Leren van het land

De natuur als vruchtbare samenwerkingspartner

... van kwantiteit naar kwaliteit ...
... van kwantiteit naar kwaliteit ...
10 augustus 2023

Terwijl de Nederlandse politiek vat probeert te krijgen op de groeiende stapel dossiers, van stikstof en waterkwaliteit tot mestverorderingen en biodiversiteitsverlies, laten steeds meer boeren zien dat slimme ineenvlechting van landbouw en natuur het fundament van onze toekomstige voedselproductie kan zijn. In het essay over de toekomst van de landbouw in de bundel ‘De nieuwe polder’ onderzoeken Céline Pessers en pionier Jeroen Klompe regeneratieve landbouw als nieuwe norm.



Jeroen en Mellany Klompe hebben een boerenbedrijf in de Hoeksche Waard. Dit is niet zomaar een boerderij: de gewassen worden hier regeneratief geteeld: er wordt met de natuur meebewogen in plaats van ertegenin. Jeroen is een boer in transitie; een paar velden verderop teelt hij nog aardappelen op de conventionele manier. Dit gangbare veld symboliseert waar we vandaan komen. Onze voedselproductie is de afgelopen eeuw in hoog tempo veranderd. Van paardenkar en zeis naar moderne tractoren, opschaling via kunstmest, nieuwe technologieën en steeds hogere efficiëntie.

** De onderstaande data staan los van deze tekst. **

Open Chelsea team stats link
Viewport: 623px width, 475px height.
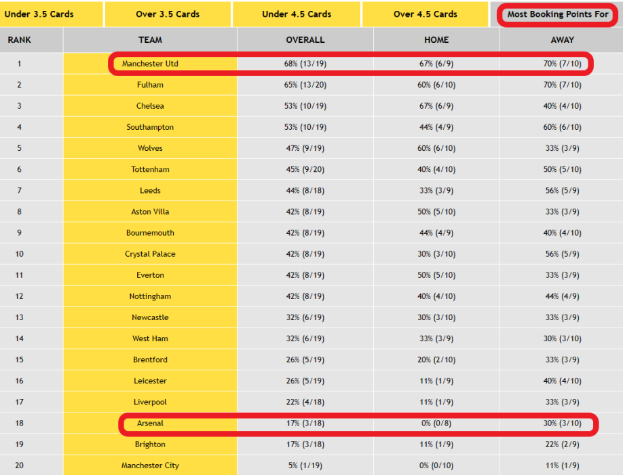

Het regeneratieve aardappelveld symboliseert een belofte, een uitnodiging van de natuur om weer te gaan samenwerken. En daar zit wat in: de manier waarop we voedsel zijn gaan produceren en distribueren is in vele opzichten onhoudbaar geworden. Het zorgt voor grootschalige bodemdegradatie, een kwart van de mondiale broeikasgasemissies en is wereldwijd de grootste oorzaak van ontbossing en biodiversiteitsverlies. Een groeiende groep critici stelt dan ook dat dit systeem, dat steeds sterker is gaan leunen op kunstmest en chemische toevoegingen, nu vastloopt omdat het inmiddels per saldo meer waarde vernietigt dan creëert.

Bottom-up-beweging

Boeren als Jeroen Klompe zien we dan ook overal opduiken. We zien in zowel Nederland als internationaal een krachtige bottom-up-beweging van verkenners, die zich niet langer richten op verdere optimalisatie van het huidige systeem, maar op de bouw van een toekomstbestendig alternatief voor volgende generaties. Regeneratief boeren levert veel op, zowel in kwaliteit van de producten als een verbeterd natuurlijk ecosysteem; op bodemniveau, plantniveau én op menselijk niveau. Waarom zien we dan geen en masse verschuiving richting regeneratief boeren in de agrarische sector? Het antwoord op die vraag is complex en heeft deels te maken met prijsvorming.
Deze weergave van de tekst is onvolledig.